Cardiovascular disease remains the leading cause of death in the United States. In South Florida, where our population is aging and risk factors like diabetes, obesity and high blood pressure are rising among younger adults, that reality hits close to home.
At our college, we are rising to the challenge with engineering and computing solutions.
This month, I'm proud to share how our faculty and students are advancing cardiovascular research on multiple fronts — from AI-powered diagnostics that can hear what the human ear cannot, to wearable devices designed to work equitably across all skin tones, to regenerative technology that could help damaged hearts heal. These efforts are accelerating through a landmark new center backed by nearly $12 million in foundation support.
A Department Aligned Around Health Needs
Professor Jorge Riera was named chair of our Department of Biomedical Engineering earlier this year. He has organized the department around three research pillars: cardiovascular disease linked to metabolic disorders, neurodegenerative diseases driven by neuroinflammation, and innovative optical and electronic technologies for health care.

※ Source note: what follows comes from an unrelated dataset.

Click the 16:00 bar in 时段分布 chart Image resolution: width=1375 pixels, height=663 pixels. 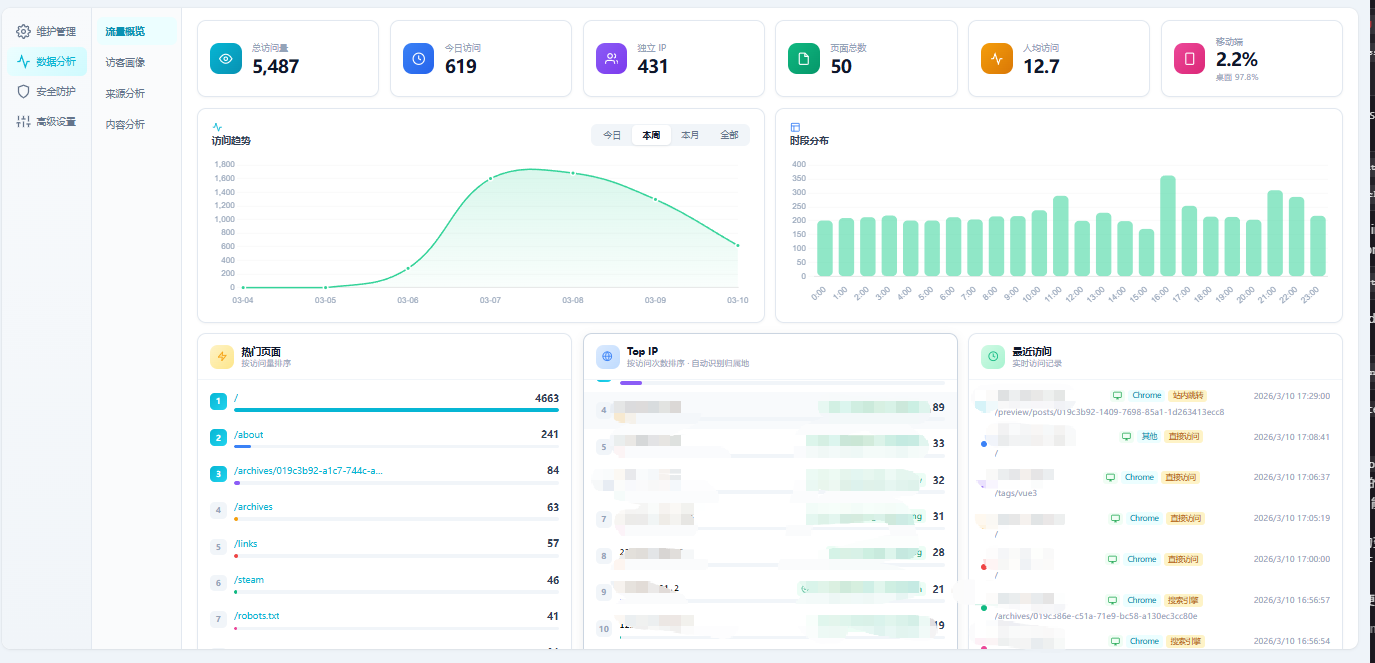1167,226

A New Center for Cardiovascular Innovation
In January, we launched the FIU–Florida Heart Research Foundation Center for Innovation in Cardiovascular Health, backed by an $11.7 million investment. The center brings together experts across biomedical engineering, medicine, artificial intelligence, computer science, public health, nursing and biological sciences to uncover the fundamental drivers of cardiovascular disease and translate discoveries into improved patient outcomes.
Joshua Hutcheson, an associate professor of biomedical engineering and American Heart Association Fellow, serves as the center's inaugural director. His partnership with the foundation has already yielded significant results — including the discovery of a small molecule shown to reduce and, in some cases, reverse late-stage vascular calcification.

Beyond research, the center invests in the next generation through high school internships, undergraduate and graduate fellowships, faculty start-up packages, and interdisciplinary pilot grants.
Teaching AI to Hear What Humans Can't
Hutcheson and research assistant professor Valentina Dargam are developing AI algorithms that pair with digital stethoscopes to detect heart disease earlier and more accurately than traditional listening allows.
Their AI analyzes digitally recorded heart sounds to identify differences too faint for the human ear. The algorithm correctly classifies healthy heart sounds more than 95 percent of the time and can detect early stages of heart disease with nearly 85 percent accuracy.

Making Wearable Health Technology Work for Everyone
Professor Jessica C. Ramella-Roman, who directs the Medical Photonics Laboratory, has uncovered a troubling reality: wearable health devices perform significantly worse for people with higher body mass indices and darker skin tones — populations already at elevated cardiovascular risk.
However, her team is working on a solution. They achieved a major breakthrough: a dynamic pulsatile wrist phantom — a silicone-based model that replicates the radial artery pulse across diverse body types — enabling manufacturers to test and calibrate devices equitably.

Ramella-Roman conducts her research as part of the U.S. National Science Foundation Engineering Research Center for PATHS-UP, a multi-institutional initiative to change the paradigm for the health of under-resourced populations.
Learning from Pregnancy's Natural Heart Repair
Postdoctoral associate Meghan Martin is investigating how heart valves remodel during pregnancy — and what that process can teach us about treating heart valve disease.
During pregnancy, blood volume increases. The heart valves undergo natural regeneration, growing larger and shifting their properties. By late pregnancy, they've recovered function — a regenerative capacity not seen in heart disease.

Martin has been awarded a Postdoctoral Fellowship from the American Heart Association to continue her research at FIU.
Engineering Solutions for South Florida and Beyond
As cardiovascular disease continues to affect communities across South Florida at alarming rates, our researchers are responding with engineering solutions that span early detection, reliable monitoring, and regenerative treatments.
We are addressing urgent local health challenges with solutions that will benefit patients here and everywhere.